Distributed Training¶
Data Parallelism (DP)¶
Same model on each GPU, different data:
Data
┌─────┴─────┐
GPU0 GPU1
│ │
Model Model
(copy) (copy)
│ │
Gradients Gradients
└─────┬─────┘
Average
│
Update
Model Parallelism (MP)¶
Model split across GPUs:
Input
│
┌─────────────┼─────────────┐
│ │ │
GPU0 GPU1 GPU2
Layers Layers Layers
1-4 5-8 9-12
│ │ │
└─────────────┼─────────────┘
│
Output
Pipeline Parallelism (PP)¶
Process micro-batches in pipeline:
Tensor Parallelism (TP)¶
Split individual operations across GPUs:
Matrix multiply: Y = XW
Split W column-wise:
GPU0: Y0 = X @ W[:, :d/2]
GPU1: Y1 = X @ W[:, d/2:]
Y = concat(Y0, Y1)
Combined Approaches¶
Large models use all techniques:
LLaMA 70B training:
- Data Parallel: 128 replicas
- Tensor Parallel: 8 GPUs per model
- Pipeline Parallel: 4 stages
- Total: 128 × 8 × 4 = 4096 GPUs
Training Infrastructure¶
Memory Requirements¶
For a model with P parameters:
| Component | Memory |
|---|---|
| Model weights | 2P bytes (FP16) |
| Gradients | 2P bytes |
| Optimizer state (Adam) | 8P bytes |
| Activations | Variable (huge) |
Example: 70B parameters
- Weights: 140 GB
- Gradients: 140 GB
- Optimizer: 560 GB
- Total: ~1 TB before activations!
Cost Estimates¶
Very rough estimates for training:
| Model Size | GPU-Hours | Cost (A100) |
|---|---|---|
| 1B | 10K | $30K |
| 7B | 100K | $300K |
| 70B | 1M | $3M |
| 175B | 10M | $30M+ |
Connection to Modern LLMs
Training infrastructure for frontier models:
- GPT-4: Rumored to cost $100M+ to train
- LLaMA 2 70B: ~3M GPU hours on A100
- Claude: Training details not disclosed
Major labs maintain clusters of 10,000-50,000 GPUs dedicated to training.
Practical Training Recipe¶
# Typical large-scale training setup
config = {
# Model
'd_model': 4096,
'n_layers': 32,
'n_heads': 32,
'vocab_size': 32000,
# Training
'batch_size': 4_000_000, # tokens per update
'learning_rate': 3e-4,
'warmup_steps': 2000,
'total_steps': 500_000,
'weight_decay': 0.1,
'grad_clip': 1.0,
# Precision
'dtype': 'bfloat16',
# Distributed
'data_parallel': 128,
'tensor_parallel': 8,
}
Exercises¶
-
Batch size experiment: Train with batch sizes 32, 256, 2048. Compare convergence.
-
Learning rate scaling: Verify the linear scaling rule empirically.
-
Precision comparison: Compare FP32, FP16, BF16 training.
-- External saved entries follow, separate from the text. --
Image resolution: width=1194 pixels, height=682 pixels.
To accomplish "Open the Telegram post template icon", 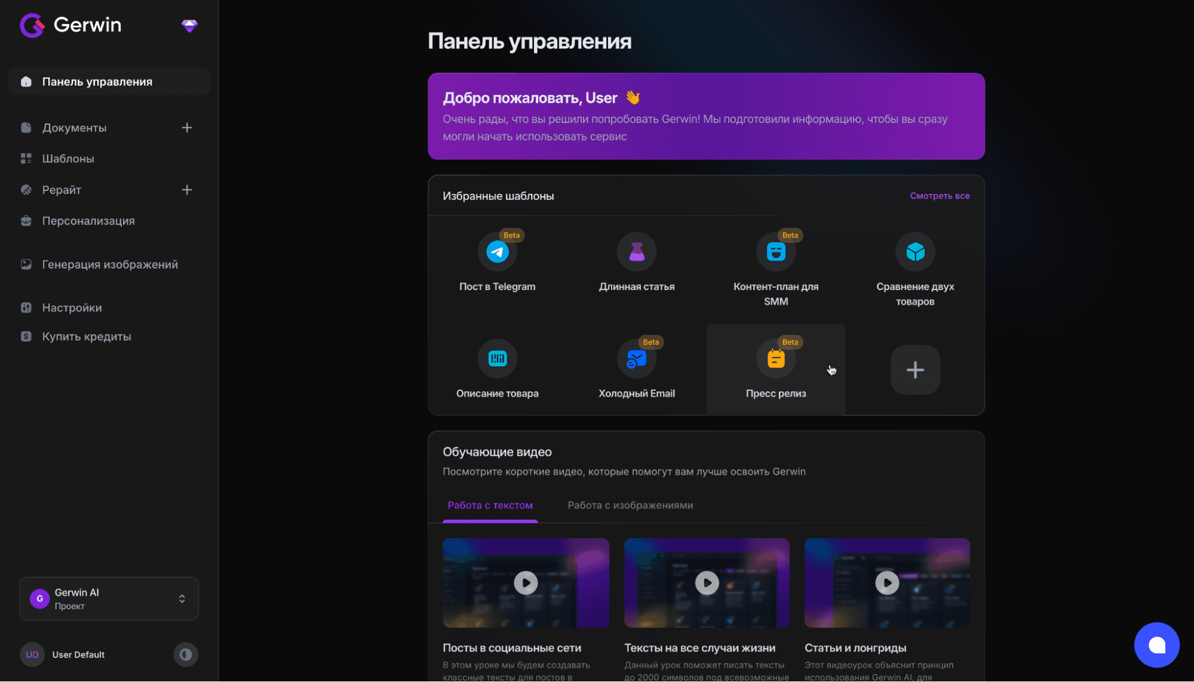I will 497,252.
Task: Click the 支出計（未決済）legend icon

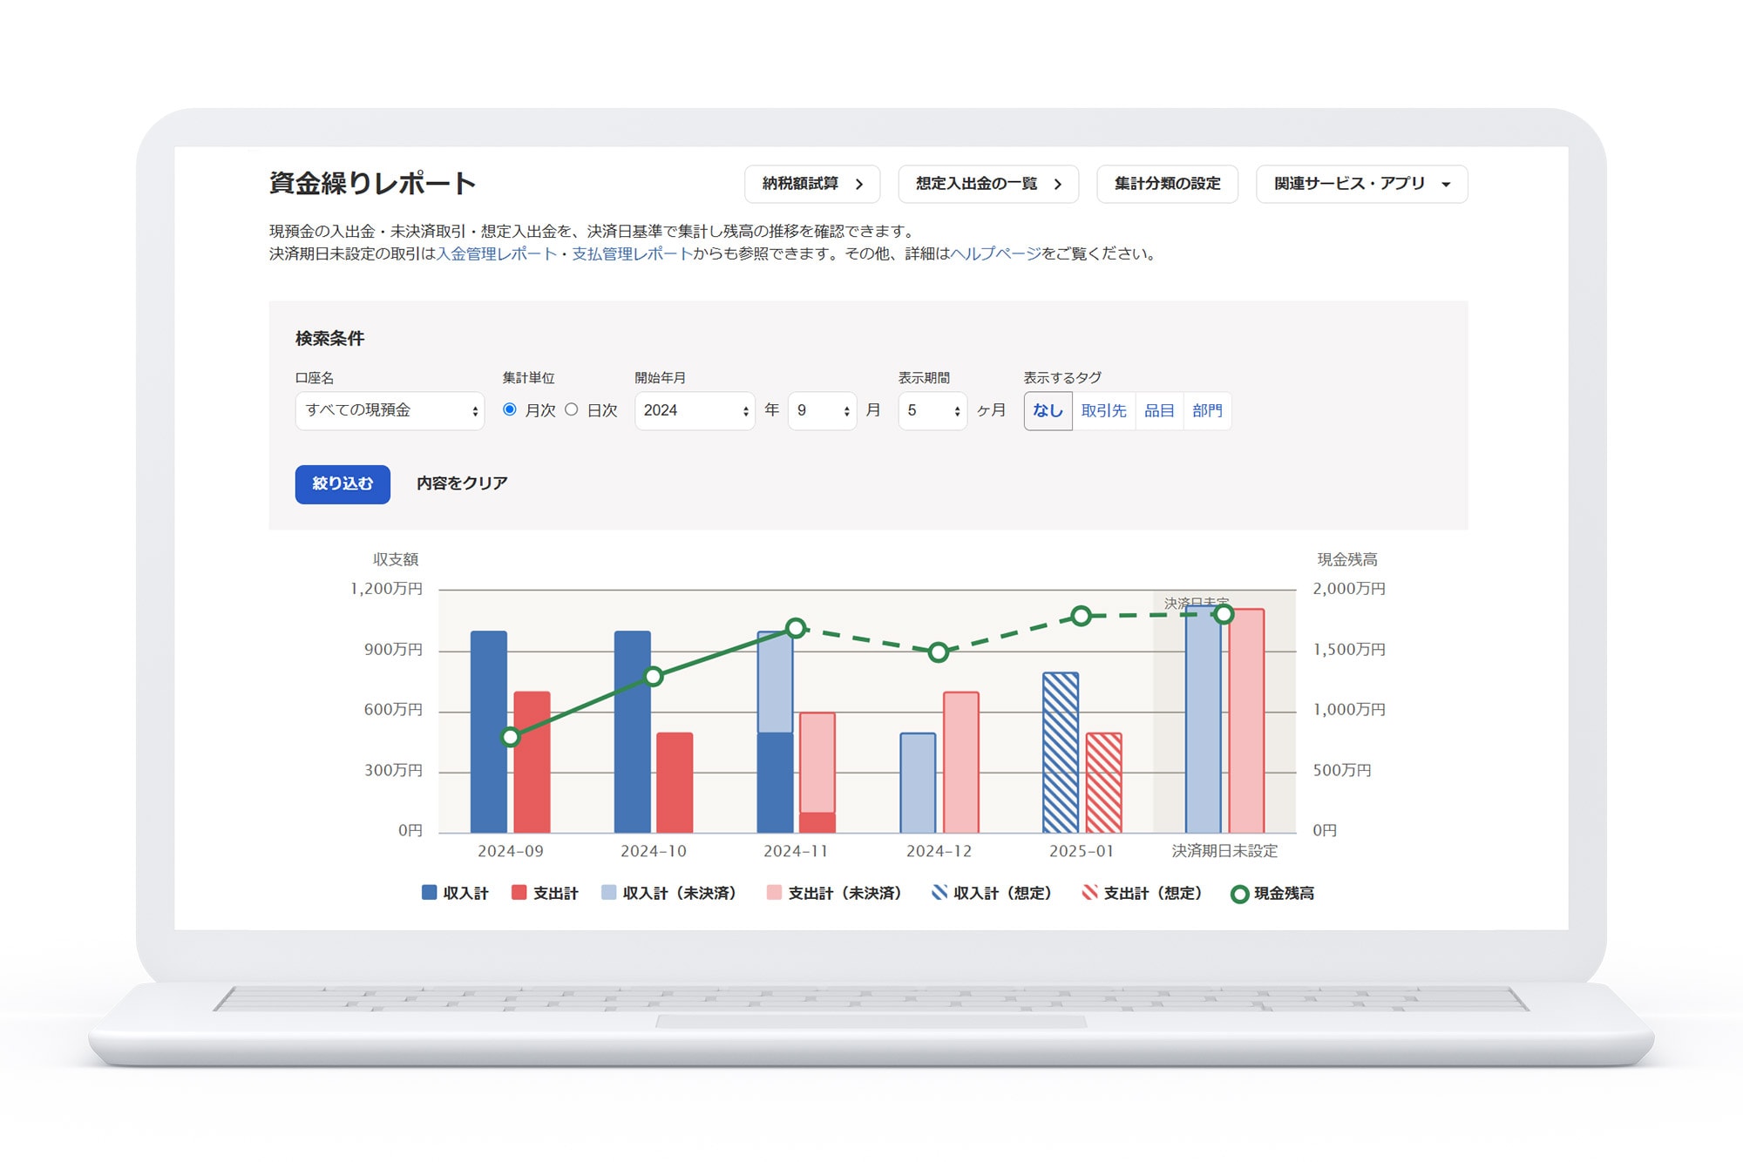Action: pos(775,893)
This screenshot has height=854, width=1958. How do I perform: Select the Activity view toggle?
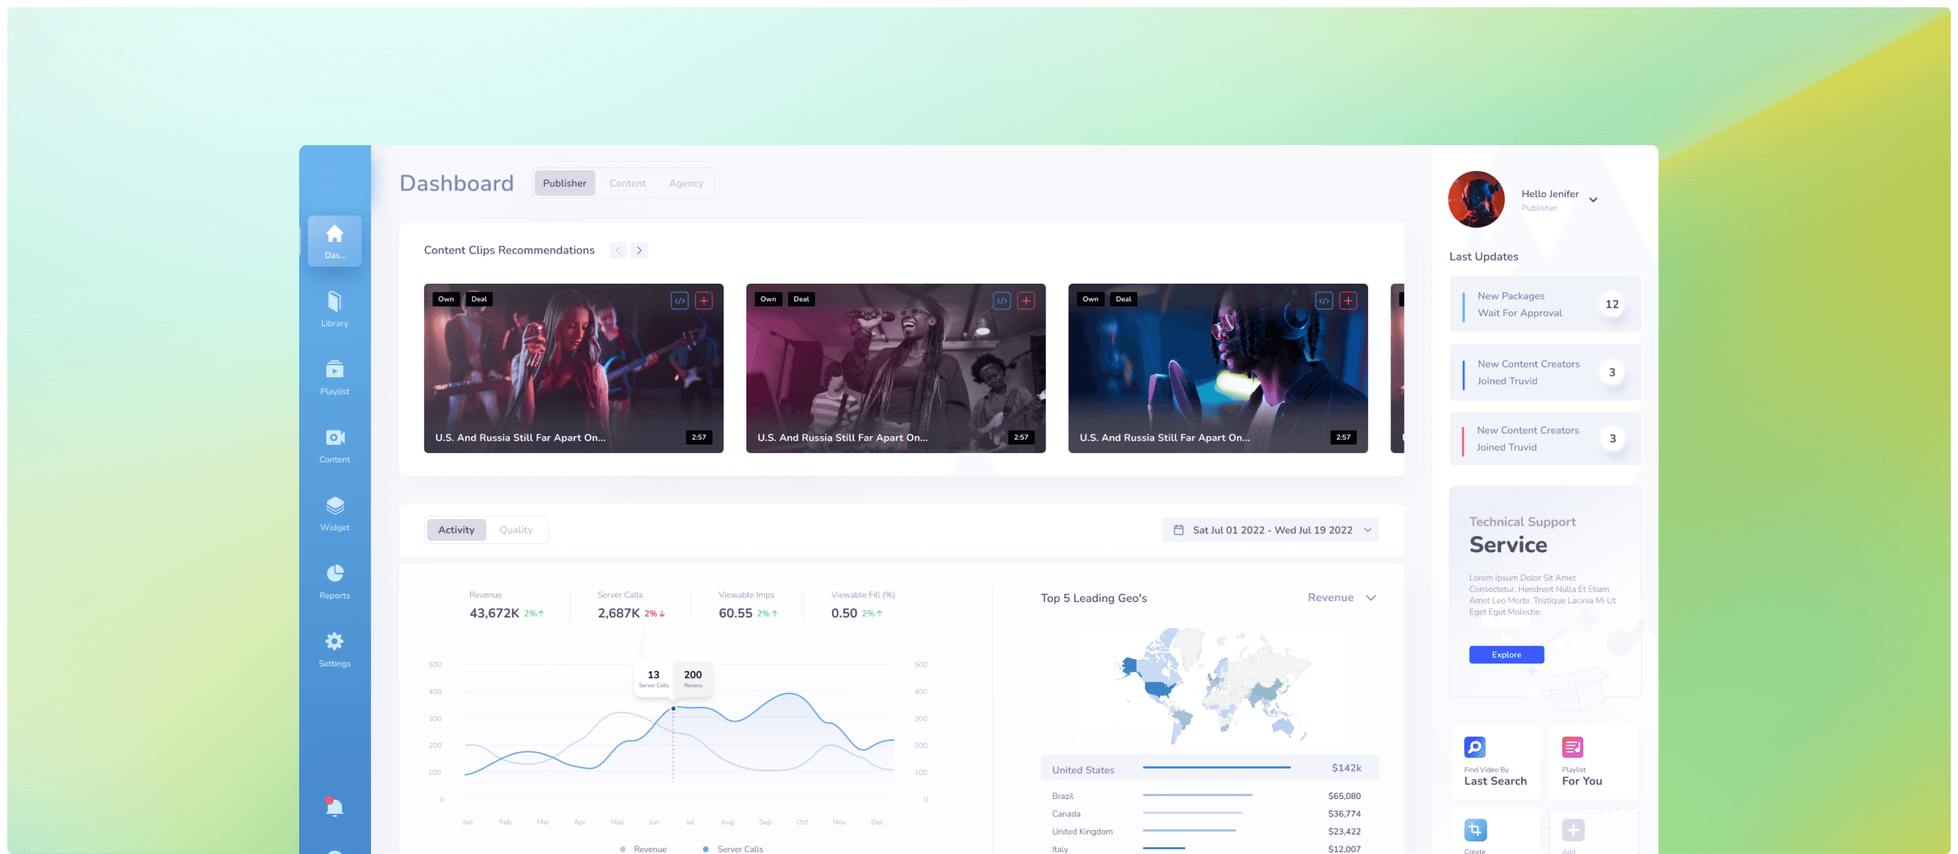click(x=456, y=530)
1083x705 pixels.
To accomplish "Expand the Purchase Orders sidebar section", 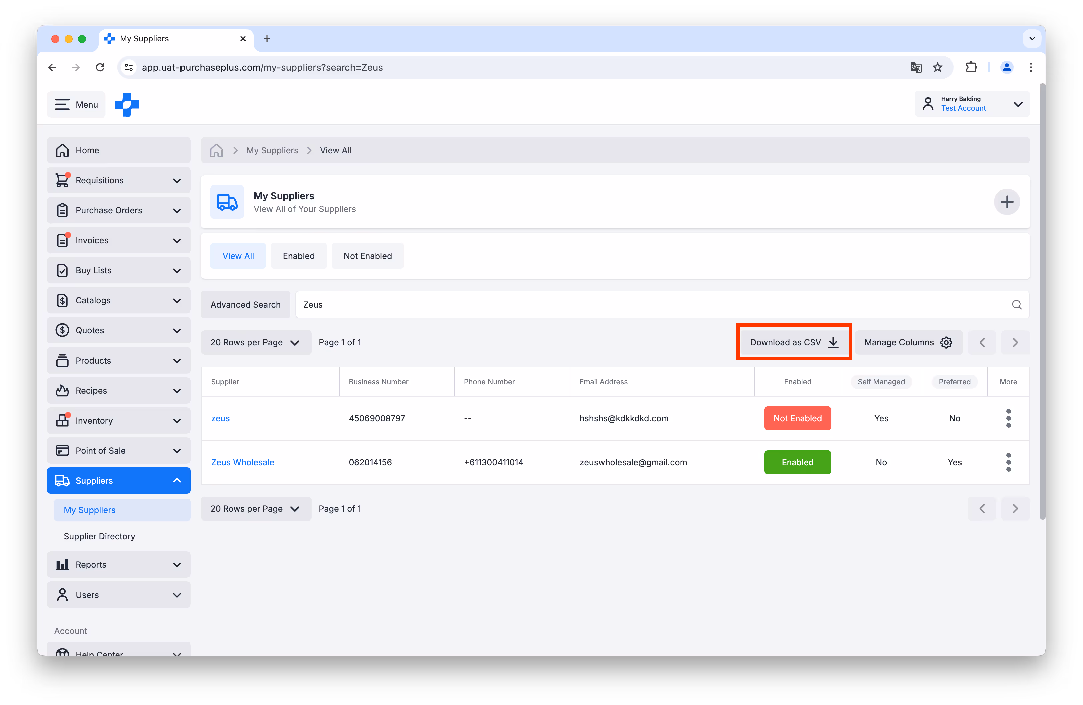I will click(118, 210).
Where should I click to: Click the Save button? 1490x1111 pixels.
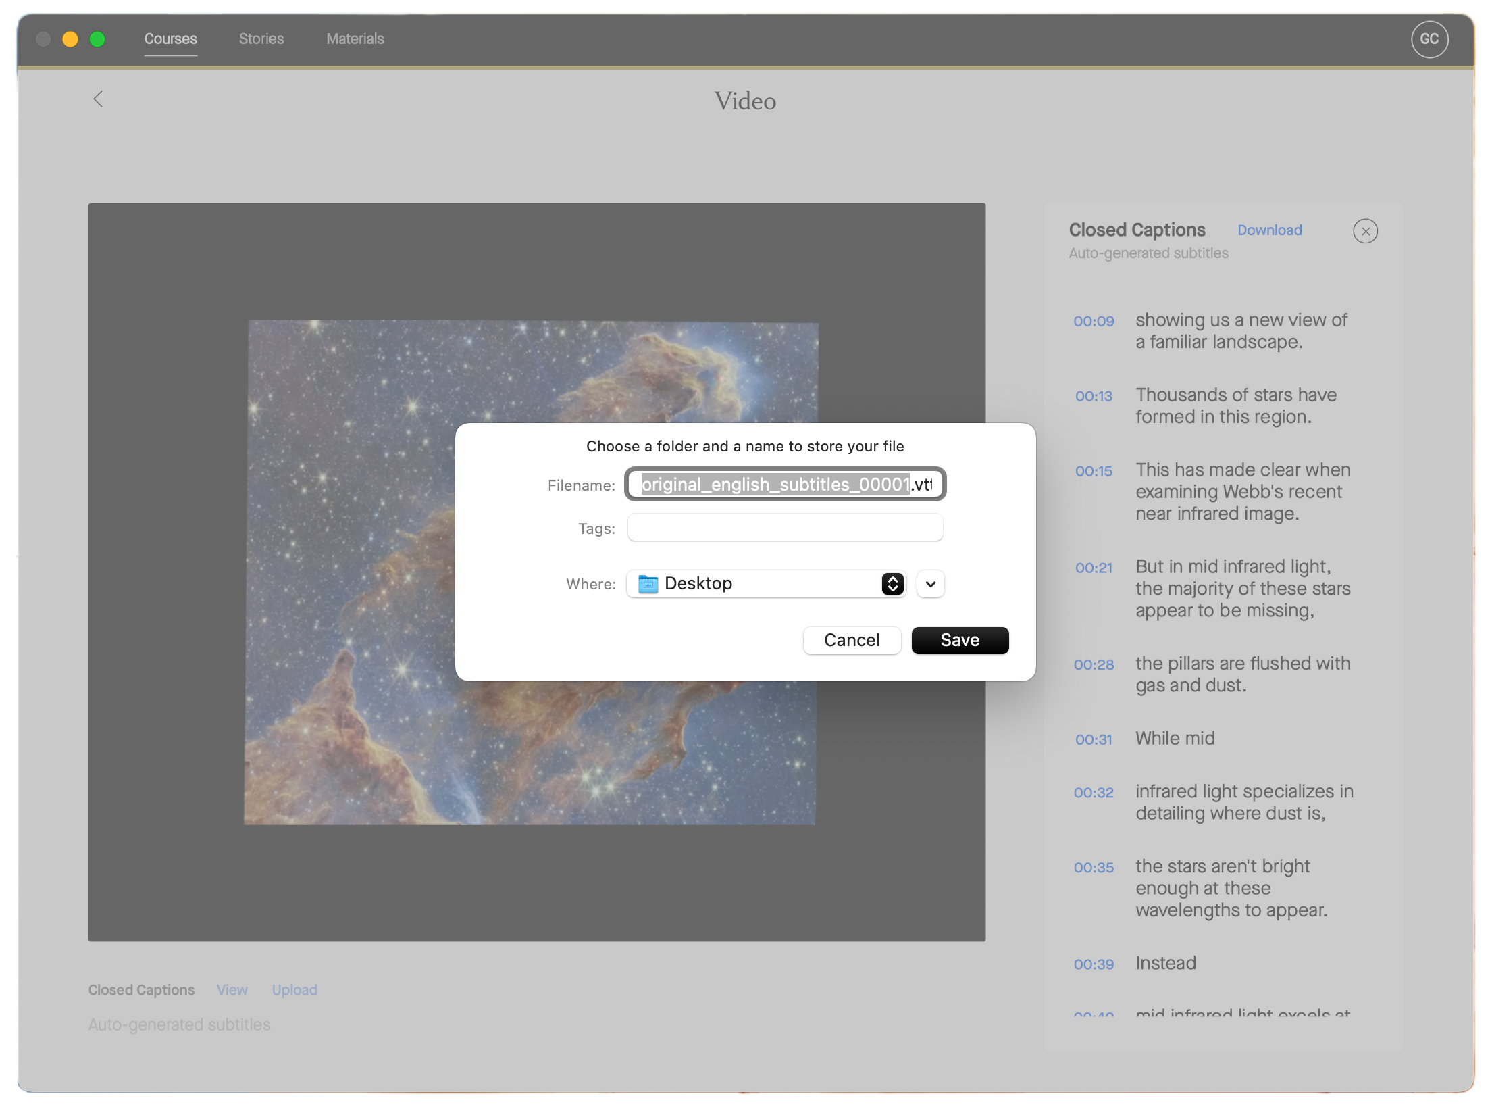click(x=960, y=640)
When does FP16 fail?
-
Gradient clipping: Train without clipping. At what point does training destabilize?
-
Checkpoint resume: Save and resume from a checkpoint. Verify training continues correctly.
Summary¶
| Technique | Purpose | Key Details |
|---|---|---|
| Large batches | Hardware efficiency | Scale LR linearly |
| Warmup | Stability | Linear increase to max LR |
| Mixed precision | Memory/speed | BF16 preferred |
| Gradient clipping | Prevent explosion | Max norm ~1.0 |
| Distributed training | Scale compute | DP + TP + PP |
Key takeaway: Training LLMs at scale requires careful orchestration of batch sizes, learning rates, precision, and distributed compute. Large batches with linear LR scaling, warmup, and cosine decay have become the standard recipe. Mixed precision (BF16) saves memory and compute while maintaining stability. Gradient clipping and careful monitoring prevent training disasters. These techniques, combined with distributed training across thousands of GPUs, enable training models on trillions of tokens.